Assignment ->
Pick the lines holding the string "agent" out of the records and copy them.

[[ Source records, beginning ]]

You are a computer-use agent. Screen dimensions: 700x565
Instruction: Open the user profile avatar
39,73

[[ Source records, end ]]
[[ Source records, beginning ]]

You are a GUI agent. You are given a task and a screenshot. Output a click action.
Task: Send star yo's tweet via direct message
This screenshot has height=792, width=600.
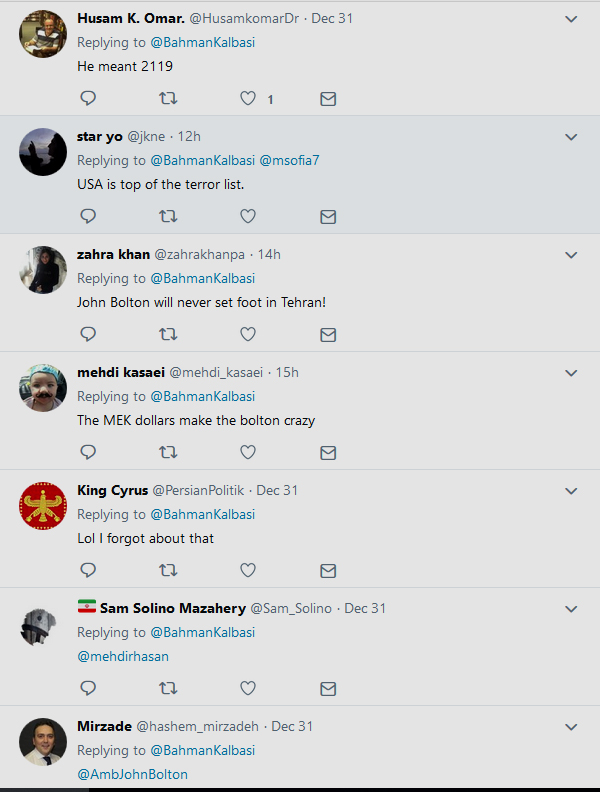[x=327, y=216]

[[ Source records, end ]]

Solved problem ->
You are a computer-use agent. Screen dimensions: 700x565
You are a GUI agent. You are given a task and a screenshot. Output a click action.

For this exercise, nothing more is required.